Only a few people left Krasnodon. Some, like Anna Sopova, had the opportunity to escape, but did not take advantage of it.

Alexander Fadeev and Valeria Borts, one of the few surviving members of the Young Guard, at a meeting with readers. 1947

- Why?

“They were afraid that their relatives would suffer because of them.”

– How accurately did Fadeev manage to reflect the history of the Young Guard and in what ways did he deviate from the historical truth?

– Fadeev himself said about this: “Although the heroes of my novel have real names and surnames, I did not write the real history of the Young Guard, but a work of art in which there is a lot of fiction and even there are fictitious persons. Roman has the right to this." And when Fadeev was asked whether it was worth making the Young Guards so bright and ideal, he replied that he wrote as he saw fit. Basically, the author accurately reflected the events that took place in Krasnodon, but there are also discrepancies with reality. So, in the novel the traitor Stakhovich is written out. This is a fictional collective image. And it was written from Tretyakevich - one to one.

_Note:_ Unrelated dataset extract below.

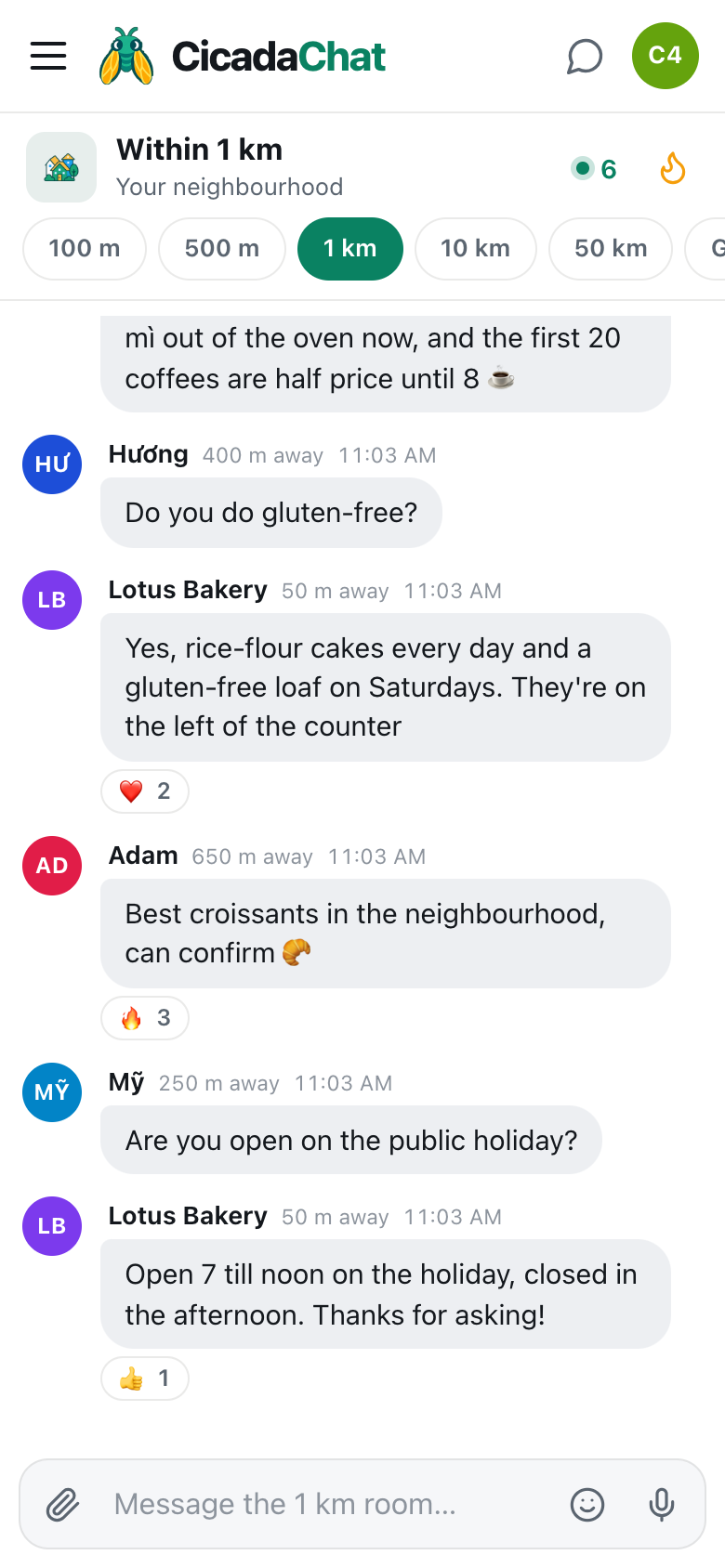Image resolution: width=725 pixels, height=1568 pixels.
Task: Open conversations via speech bubble icon
Action: coord(585,56)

Relatives and friends of the victims began to loudly express their dissatisfaction with the way certain episodes of the history of the Young Guard were shown in the novel immediately after the book was published. For example, the mother of Lydia Androsova addressed Fadeev with a letter. She claimed that, contrary to what was written in the novel, her daughter's diary and other notes were never given to the police and could not have been the reason for the arrests. In a response letter dated August 31, 1947 to D.K. and M.P. Androsov, Lydia’s parents, Fadeev admitted:

“Everything that I wrote about your daughter shows her as a very devoted and persistent girl. I deliberately made it so that her diary allegedly ended up with the Germans after her arrest. You know better than me that there is not a single entry in the diary that speaks about the activities of the Young Guard and could be of benefit to the Germans in terms of revealing the Young Guard. In this regard, your daughter was very careful. Therefore, by allowing such fiction in the novel, I do not put any stain on your daughter.”

“My parents thought differently...

- Certainly. And most of all, the residents of Krasnodon were indignant at the role assigned by the writer Oleg Koshevoy. Koshevoy’s mother claimed (and this was included in the novel) that the underground gathered at their home on Sadovaya Street, 6. But the Krasnodon residents knew for sure that German officers were quartered with her! This is not Elena Nikolaevna’s fault: she had decent housing, so the Germans preferred it. But how could the headquarters of the Young Guard meet there?! In fact, the headquarters of the organization gathered with Harutyunyants, Tretyakevich and others.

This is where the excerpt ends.